I tend to exercise in the mornings, when there are few people about, or at lunchtime if I’m swimming. There’s another reason for this: the years of bulimia have left their toll in the form of a hernia. This translates into – yum – food and liquids coming back up hours after ingestion. No meds have helped, so I try to work around this: when I did the 70.3/half-ironman, I managed it on 4 sips of gel (yep, they said hello again…mmm) and a few sips of water – not really a recommended nutrition strategy!
This all translates into a somewhat scatty, chaotic training plan. I have achieved age-group placings in my endurance swims and triathlons, but I know that a proper, planned training schedule would help enormously. It’s just not really going to happen!

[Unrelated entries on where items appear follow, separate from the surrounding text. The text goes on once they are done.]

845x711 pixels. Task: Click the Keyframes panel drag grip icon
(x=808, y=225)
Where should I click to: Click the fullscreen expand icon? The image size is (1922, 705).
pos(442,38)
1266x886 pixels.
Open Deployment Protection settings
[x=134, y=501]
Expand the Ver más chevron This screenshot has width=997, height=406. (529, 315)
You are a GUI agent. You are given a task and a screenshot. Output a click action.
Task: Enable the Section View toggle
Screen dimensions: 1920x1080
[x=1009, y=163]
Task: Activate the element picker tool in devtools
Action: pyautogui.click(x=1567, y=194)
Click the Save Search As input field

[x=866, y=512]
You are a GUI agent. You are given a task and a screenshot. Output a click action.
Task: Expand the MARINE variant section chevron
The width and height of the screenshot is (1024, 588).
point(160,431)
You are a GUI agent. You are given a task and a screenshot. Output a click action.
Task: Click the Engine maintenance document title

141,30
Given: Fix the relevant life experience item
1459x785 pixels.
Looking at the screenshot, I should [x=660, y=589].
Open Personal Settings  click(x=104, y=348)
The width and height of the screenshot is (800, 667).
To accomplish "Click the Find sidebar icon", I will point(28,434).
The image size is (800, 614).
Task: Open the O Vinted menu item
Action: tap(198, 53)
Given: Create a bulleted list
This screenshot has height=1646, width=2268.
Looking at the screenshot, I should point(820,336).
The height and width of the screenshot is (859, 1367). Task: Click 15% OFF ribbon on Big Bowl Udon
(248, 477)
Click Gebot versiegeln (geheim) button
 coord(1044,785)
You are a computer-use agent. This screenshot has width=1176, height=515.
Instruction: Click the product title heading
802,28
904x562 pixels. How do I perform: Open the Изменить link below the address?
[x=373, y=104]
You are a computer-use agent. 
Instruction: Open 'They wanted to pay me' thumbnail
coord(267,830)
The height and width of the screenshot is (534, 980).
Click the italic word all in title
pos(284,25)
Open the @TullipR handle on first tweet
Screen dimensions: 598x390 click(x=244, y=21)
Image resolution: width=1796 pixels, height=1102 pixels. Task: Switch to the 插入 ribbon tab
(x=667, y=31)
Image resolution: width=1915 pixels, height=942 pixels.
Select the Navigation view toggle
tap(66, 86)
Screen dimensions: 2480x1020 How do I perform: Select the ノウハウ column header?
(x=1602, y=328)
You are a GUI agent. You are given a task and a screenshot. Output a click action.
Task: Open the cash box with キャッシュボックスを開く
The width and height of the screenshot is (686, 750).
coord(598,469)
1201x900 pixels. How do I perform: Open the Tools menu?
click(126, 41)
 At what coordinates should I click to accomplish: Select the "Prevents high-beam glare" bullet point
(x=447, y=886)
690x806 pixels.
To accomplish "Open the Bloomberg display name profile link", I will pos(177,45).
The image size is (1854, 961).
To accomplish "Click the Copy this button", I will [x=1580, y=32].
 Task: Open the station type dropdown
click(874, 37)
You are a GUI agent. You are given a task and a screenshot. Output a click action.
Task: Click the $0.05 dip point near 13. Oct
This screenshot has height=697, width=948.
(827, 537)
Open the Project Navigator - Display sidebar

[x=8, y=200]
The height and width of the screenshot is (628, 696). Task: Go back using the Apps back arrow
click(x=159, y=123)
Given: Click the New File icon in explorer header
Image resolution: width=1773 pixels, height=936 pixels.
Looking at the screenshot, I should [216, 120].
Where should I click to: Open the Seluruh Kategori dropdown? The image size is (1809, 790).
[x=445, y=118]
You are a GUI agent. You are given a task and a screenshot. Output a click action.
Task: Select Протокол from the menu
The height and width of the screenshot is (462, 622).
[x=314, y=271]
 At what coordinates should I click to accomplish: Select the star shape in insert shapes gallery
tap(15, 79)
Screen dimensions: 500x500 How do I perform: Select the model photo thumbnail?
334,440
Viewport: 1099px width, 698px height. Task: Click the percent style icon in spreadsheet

What else? I’ve been swimming endurance events for quite a while and love outdoor swimming – but I also love swimming for hours in an indoor pool. The longest distance I’ve done is a 14k swim – what a great day that was! I’ve done many sprint and Olympic distance triathlons, one half-ironman, and signed myself up for a full Ironman in 2017 (another reason for this blog). I tend to sign up for things when I’m really low, in a vague attempt to get going again…! (n.b. I also have many non-sporty interests, honest!)
So…welcome to my blog. I hope it’s of some help and interest to you!